(09/28/12) - Friends and relatives said goodbye to coaching legend Jack Pratt Friday. Pratt was 84 when he died Monday. He coached his Flint-area football teams to more than 300 wins during his long career.
About 400 people packed the gymnasium at Powers Catholic High School to pay their respects to Pratt, who spent much of his coaching career there. He started at Flint St. Matthews, but also instilled values at Kearsley and Grand Blanc.
One player, Kim Thompson, drove from the Washington D.C. area for the funeral.
"He never forgot that he was a teacher, educator, father, Christian and that he was coaching kids. That's the Jack Pratt that I knew," said Thompson, a 1980 Powers graduate and basketball player.
It's not an exaggeration to say Pratt was one of the most beloved sports figures in the Flint area.

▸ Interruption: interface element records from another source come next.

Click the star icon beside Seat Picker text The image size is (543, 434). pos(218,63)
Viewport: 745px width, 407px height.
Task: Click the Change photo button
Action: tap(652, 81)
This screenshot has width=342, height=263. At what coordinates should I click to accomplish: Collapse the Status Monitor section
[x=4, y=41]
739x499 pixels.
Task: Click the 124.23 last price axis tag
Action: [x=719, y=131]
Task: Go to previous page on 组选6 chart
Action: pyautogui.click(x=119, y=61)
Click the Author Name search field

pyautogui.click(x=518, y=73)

"He molded us I think into what we are and who we are today," said John Sperla, a St. Matt's grad who played football, basketball and track.

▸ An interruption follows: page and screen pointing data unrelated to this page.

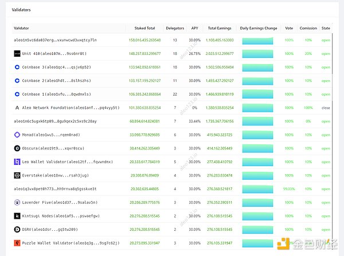Sort by the Staked Total column header
Image resolution: width=344 pixels, height=256 pixels.
pyautogui.click(x=144, y=27)
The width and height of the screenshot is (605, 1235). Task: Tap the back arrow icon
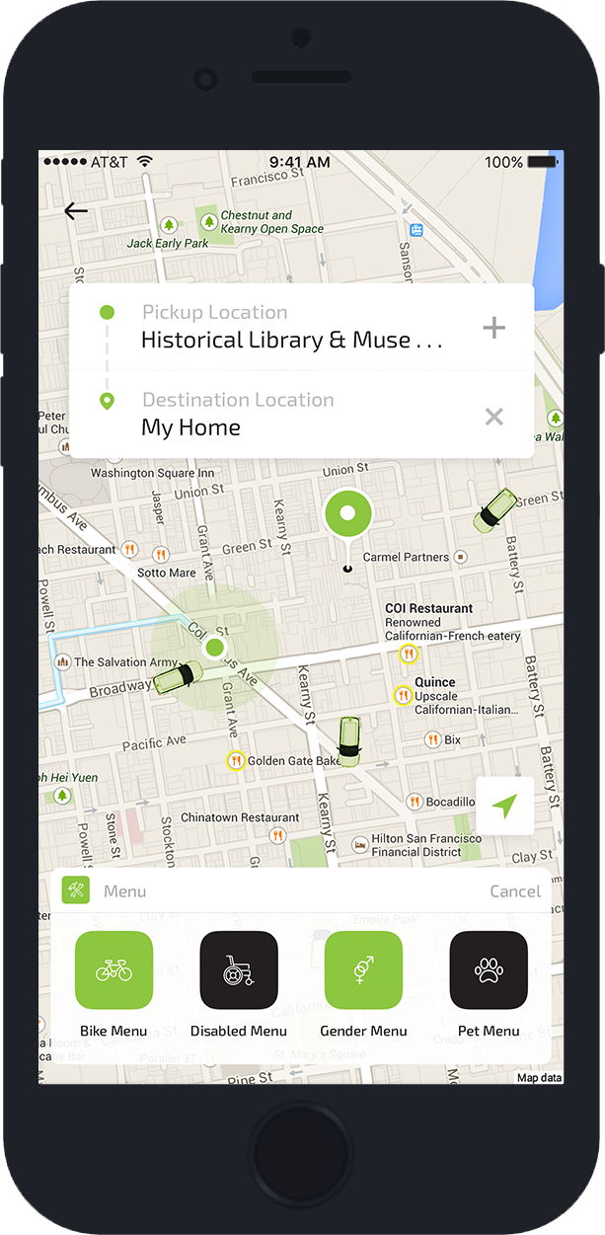point(75,211)
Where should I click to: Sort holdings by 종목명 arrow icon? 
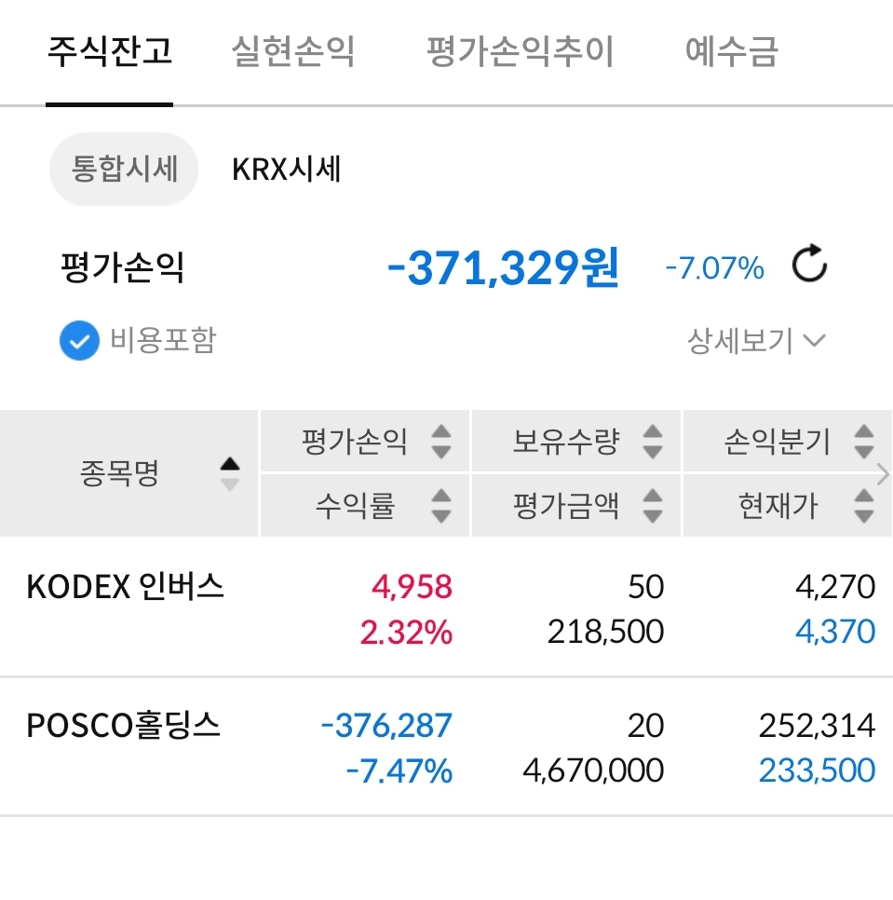click(229, 473)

"Whatever you do, you do excellent. You just don't do it halfway. You do it excellent," remembered Paul Staroba, a St Matt's grad, who played football, basketball, baseball and track.

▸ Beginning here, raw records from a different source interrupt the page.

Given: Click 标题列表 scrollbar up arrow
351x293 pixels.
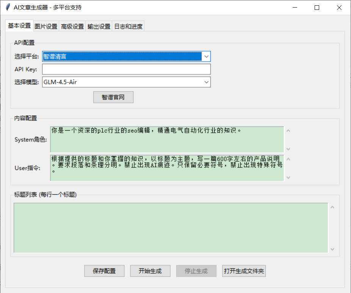Looking at the screenshot, I should coord(332,207).
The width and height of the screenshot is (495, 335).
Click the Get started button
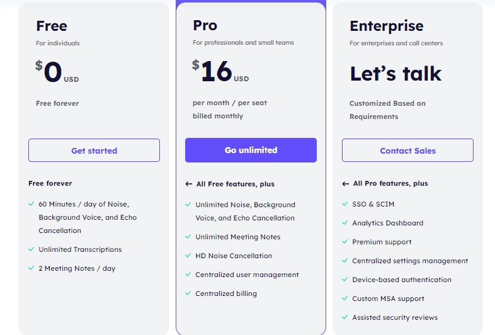click(94, 150)
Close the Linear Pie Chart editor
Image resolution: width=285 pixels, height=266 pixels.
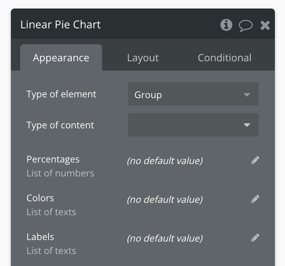tap(265, 25)
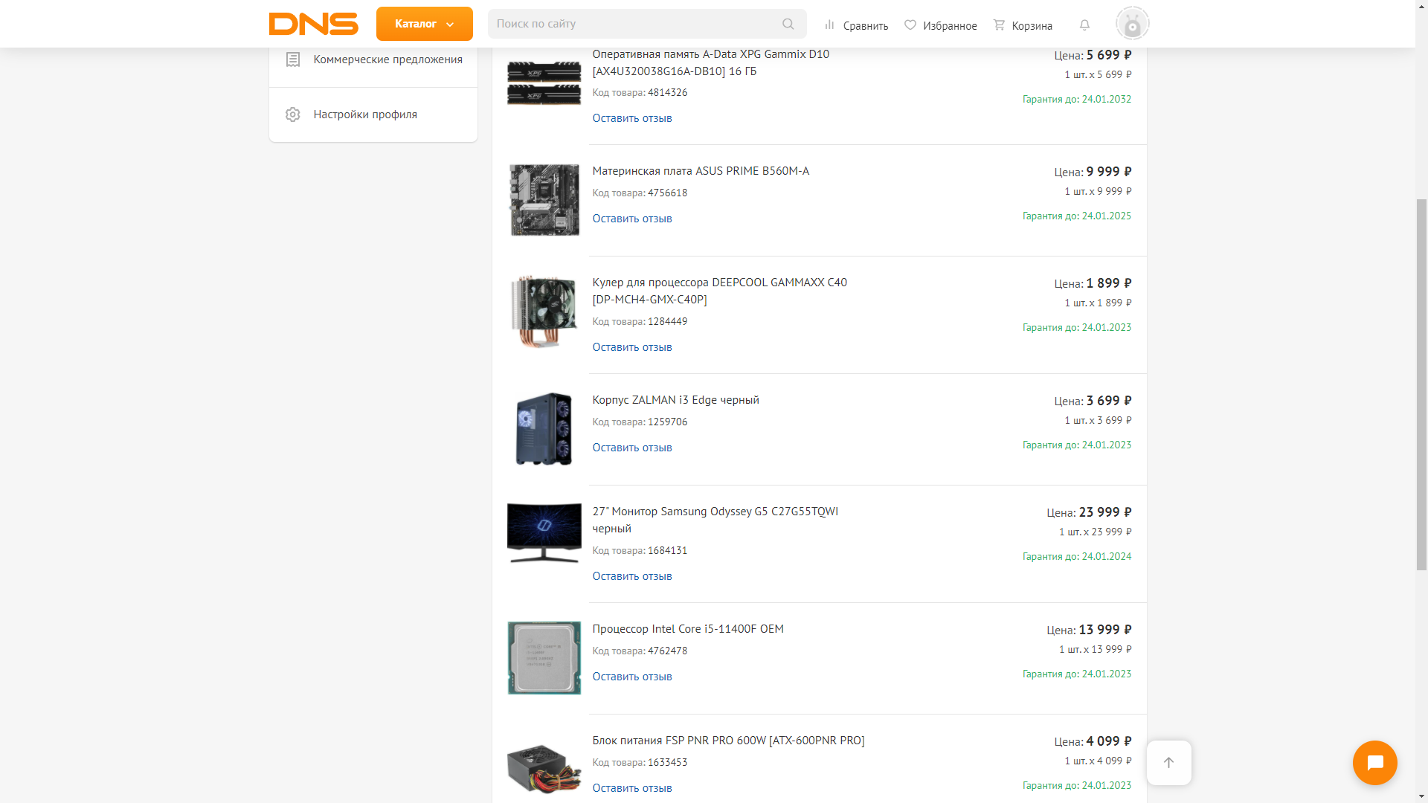
Task: Click the search magnifier icon
Action: 788,24
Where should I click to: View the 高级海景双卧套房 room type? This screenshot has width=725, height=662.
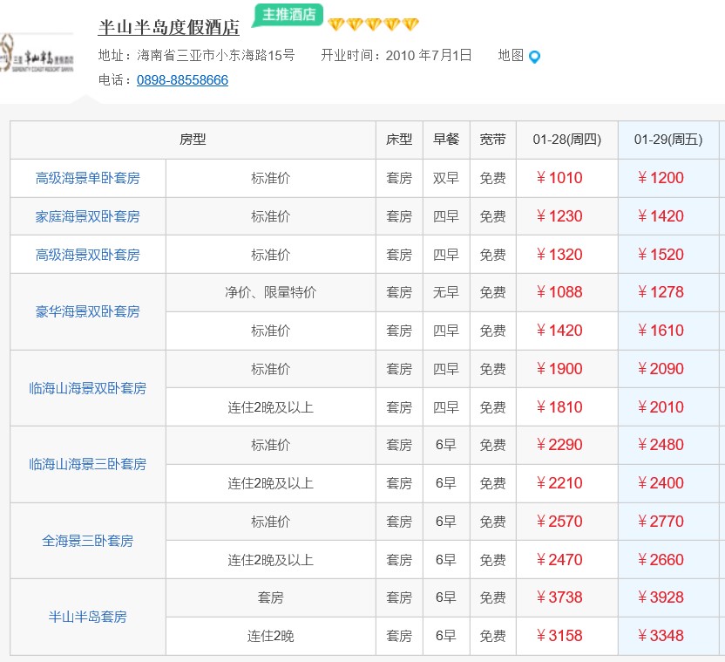(x=87, y=255)
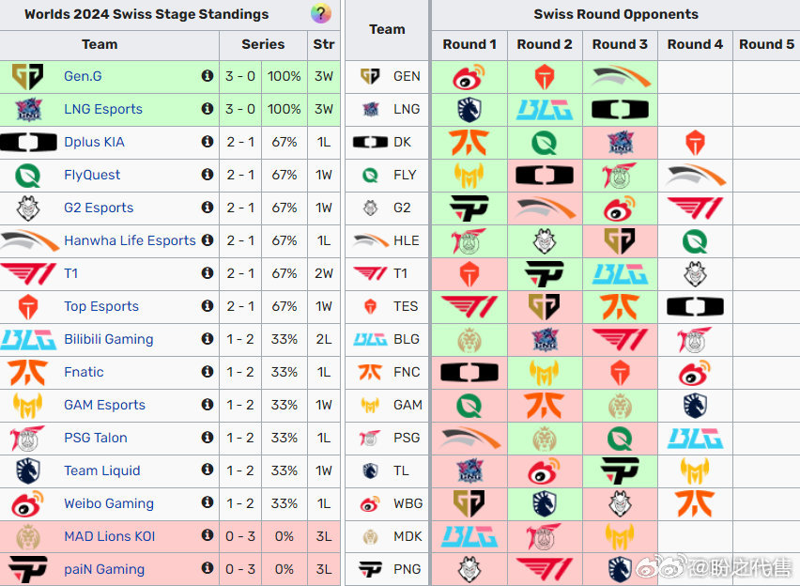The width and height of the screenshot is (800, 586).
Task: Select the Round 4 column header
Action: (695, 44)
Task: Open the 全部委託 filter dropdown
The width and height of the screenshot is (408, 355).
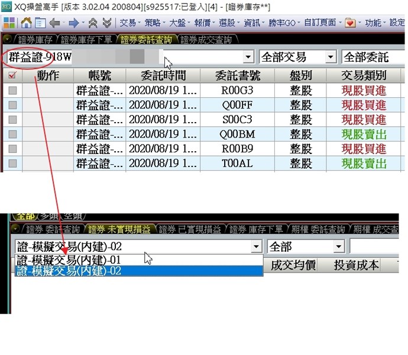Action: [x=373, y=57]
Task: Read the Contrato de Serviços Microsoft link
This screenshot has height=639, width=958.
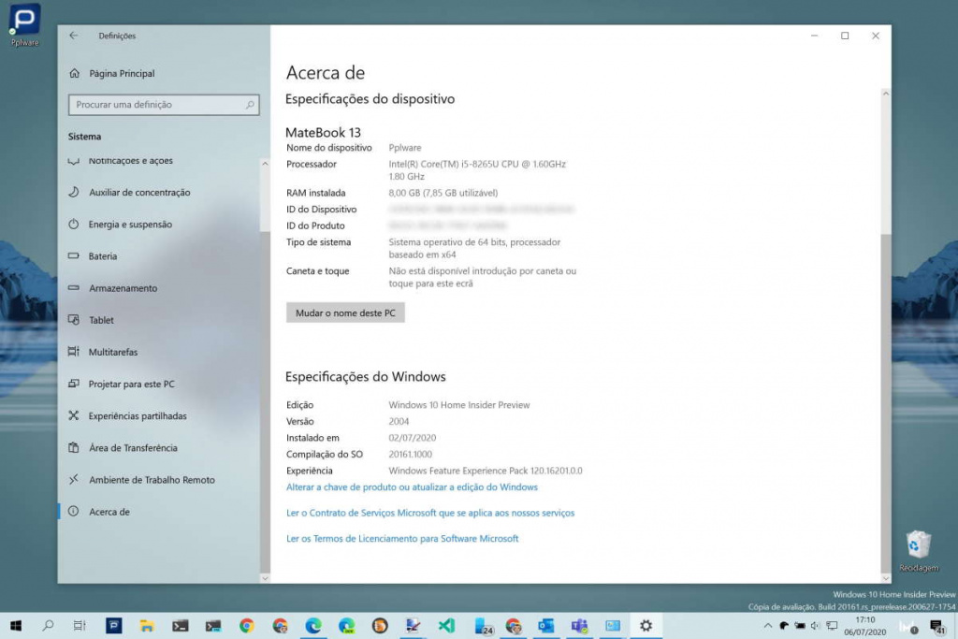Action: click(x=429, y=513)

Pratt taught and coached for more than 50 years, including basketball, and often said he never worked a day in his life. He won a state football championship at Powers in 2005. He retired in 2006, but his student-athletes often kept in touch with him. What he taught on the field applied to real life.
"He was always my favorite teacher. He always got the most out of me. I don't know where I would be today if I had not had him," Sperla said.
"Everybody on that team has stories they could tell of what he did for them that was positive. Everybody! And he treated us all the same," Staroba said.
"He was a vicious competitor. A quiet storm." Thompson said.
His players say Pratt knew exactly what to say and do to get the most of out each athlete.
"Jack was just a person that really, really made a tremendous impact," Thompson said.
"We learned a lot of lessons from him and we carry those things through life. We miss him. I think about him a lot," Sperla said.